Fachbereich Veterinärmedizin



    Refinement of orofacial surgical experiments in the Göttingen minipig™:
    morphometry of the mandibula by 3D-computed tomography (2015)

    Corte, Giuliano Mario (WE 1)
    Plendl, Johanna (WE 1)
    Hünigen, Hana (WE 1)
    Niehues, Stefan (WE 1)
    16th Annual Congress of EUSAAT
    Linz, 20. – 23.09.2015
    Altex Proceedings; 4(2) — S. 50
    ISSN: 2194-0479
    URL (Volltext): http://www.altex.ch/resources/ALTEX_Linz_proceedings_2015_full.pdf
    Institut für Veterinär-Anatomie

    Koserstr. 20
    14195 Berlin
    +49 30 838 53555

    Abstract / Zusammenfassung

    Introduction The Göttingen Minipig™ is a frequently used large animal model for orofacial research, in particular for dental implant surgery. Requests from experimental surgeons for detailed anatomical information is unavailable, because the data required does not exist.
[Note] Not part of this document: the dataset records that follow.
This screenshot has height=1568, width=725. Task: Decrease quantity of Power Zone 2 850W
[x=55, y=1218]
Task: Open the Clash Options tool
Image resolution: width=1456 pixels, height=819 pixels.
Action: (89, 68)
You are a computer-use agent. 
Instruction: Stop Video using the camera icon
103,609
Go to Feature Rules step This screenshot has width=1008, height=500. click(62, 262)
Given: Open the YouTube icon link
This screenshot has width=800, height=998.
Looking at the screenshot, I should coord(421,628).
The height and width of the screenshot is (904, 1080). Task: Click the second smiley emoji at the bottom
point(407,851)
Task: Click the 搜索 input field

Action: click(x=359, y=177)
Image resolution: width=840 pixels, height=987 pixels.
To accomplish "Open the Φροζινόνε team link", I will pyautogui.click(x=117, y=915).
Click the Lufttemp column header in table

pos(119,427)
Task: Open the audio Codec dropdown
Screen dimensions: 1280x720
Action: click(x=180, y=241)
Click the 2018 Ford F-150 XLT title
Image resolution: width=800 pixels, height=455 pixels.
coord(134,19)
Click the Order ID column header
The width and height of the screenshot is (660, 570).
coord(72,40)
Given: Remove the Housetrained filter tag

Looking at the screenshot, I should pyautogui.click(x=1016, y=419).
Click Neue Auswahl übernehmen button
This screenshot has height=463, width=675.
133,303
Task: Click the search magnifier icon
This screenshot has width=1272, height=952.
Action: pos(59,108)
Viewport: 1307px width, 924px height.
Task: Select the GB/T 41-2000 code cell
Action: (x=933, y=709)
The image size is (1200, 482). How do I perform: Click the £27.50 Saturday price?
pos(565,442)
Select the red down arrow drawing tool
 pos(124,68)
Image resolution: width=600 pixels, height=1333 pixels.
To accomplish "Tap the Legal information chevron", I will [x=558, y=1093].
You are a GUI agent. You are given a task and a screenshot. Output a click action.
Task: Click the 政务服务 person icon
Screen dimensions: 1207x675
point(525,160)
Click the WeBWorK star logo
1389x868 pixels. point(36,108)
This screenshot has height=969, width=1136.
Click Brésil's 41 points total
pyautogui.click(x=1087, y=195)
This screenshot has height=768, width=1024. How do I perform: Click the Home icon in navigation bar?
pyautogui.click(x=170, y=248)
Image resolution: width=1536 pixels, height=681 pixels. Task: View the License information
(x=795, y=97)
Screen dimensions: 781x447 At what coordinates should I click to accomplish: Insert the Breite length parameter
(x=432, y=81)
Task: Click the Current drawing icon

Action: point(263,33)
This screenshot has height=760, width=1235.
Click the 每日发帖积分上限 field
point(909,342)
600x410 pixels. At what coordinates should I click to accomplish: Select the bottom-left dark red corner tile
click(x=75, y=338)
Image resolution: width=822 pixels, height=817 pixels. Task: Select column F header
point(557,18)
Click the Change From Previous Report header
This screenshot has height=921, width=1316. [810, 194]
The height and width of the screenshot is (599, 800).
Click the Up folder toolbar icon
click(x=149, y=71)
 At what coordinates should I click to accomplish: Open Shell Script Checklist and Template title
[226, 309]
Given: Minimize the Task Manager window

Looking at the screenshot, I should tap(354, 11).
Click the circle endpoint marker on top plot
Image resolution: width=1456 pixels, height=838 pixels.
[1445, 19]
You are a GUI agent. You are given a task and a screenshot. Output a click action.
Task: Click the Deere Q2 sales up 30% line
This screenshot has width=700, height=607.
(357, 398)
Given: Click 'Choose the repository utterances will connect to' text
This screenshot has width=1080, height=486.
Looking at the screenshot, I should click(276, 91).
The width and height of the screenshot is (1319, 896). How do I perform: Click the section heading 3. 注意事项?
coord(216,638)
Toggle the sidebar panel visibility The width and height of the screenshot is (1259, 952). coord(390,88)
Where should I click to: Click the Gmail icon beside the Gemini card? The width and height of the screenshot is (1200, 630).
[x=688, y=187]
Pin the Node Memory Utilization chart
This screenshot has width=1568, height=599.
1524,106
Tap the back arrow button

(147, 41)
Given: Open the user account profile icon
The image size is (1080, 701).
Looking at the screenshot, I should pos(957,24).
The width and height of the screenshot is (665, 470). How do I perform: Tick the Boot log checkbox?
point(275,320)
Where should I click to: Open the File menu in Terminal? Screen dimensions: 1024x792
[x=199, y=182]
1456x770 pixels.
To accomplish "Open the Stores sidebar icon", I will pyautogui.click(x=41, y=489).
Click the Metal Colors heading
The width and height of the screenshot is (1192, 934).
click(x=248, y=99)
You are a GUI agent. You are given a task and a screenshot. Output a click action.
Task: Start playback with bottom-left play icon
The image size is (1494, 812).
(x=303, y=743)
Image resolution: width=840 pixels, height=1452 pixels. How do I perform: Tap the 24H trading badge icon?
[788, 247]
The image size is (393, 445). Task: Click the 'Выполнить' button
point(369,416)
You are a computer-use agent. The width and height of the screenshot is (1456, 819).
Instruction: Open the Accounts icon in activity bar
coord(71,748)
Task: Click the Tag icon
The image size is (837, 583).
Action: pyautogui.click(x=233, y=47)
Thus, surgical interventions fail or lead to post-operative suffering. The aim of this study is to obtain detailed anatomical data of the mandibula without sacrificing pigs for this reason. Animals, materials and methods CT scans of a 64-slice scanner were collected from 18 female minipigs, consisting of 6 animals aged 12 months (group 1, n = 6) and 12 animals (group 2 n = 12) examined at the age of 17 and 21 months. These minipigs were involved in experiments, approved by the Regional Office for Health and Social affairs, Berlin. Image analysis was performed using Vitrea Advanced® (Vital images). More than 50 parameters concerning teeth, the mandibular body, frame and canal, coronoid process and mandibular condyle were defined and measured. For example, we focused on the distance between the dorsal border of the mandibular canal to the alveolar ridge at the most posterior mental foramen, a parameter immensely important testing new dental implants. Results Measurements of the CTs of the minipigs mandibles’ demonstrate variations of several parameters between left and right ramus mandibulae and within the different age groups. The distance between the dorsal border of the mandibular canal to the alveolar ridge decreases between 12 and 17 months of age. Comparing group 2 and group 3 no significant difference in distance could be observed. From the age of 17 months the position of the mandibular canal in relation to the alveolar ridge remains constant. Conclusion The decrease of the distance between the mandibular canal and the alveolar ridge between 12 and 17 months of age indicates ongoing anatomical changes of this parameter until the age of 17 months. Therefore animals should be older than 17 months if included in long-term studies after orofacial operations, like implant surgery of the mandibula.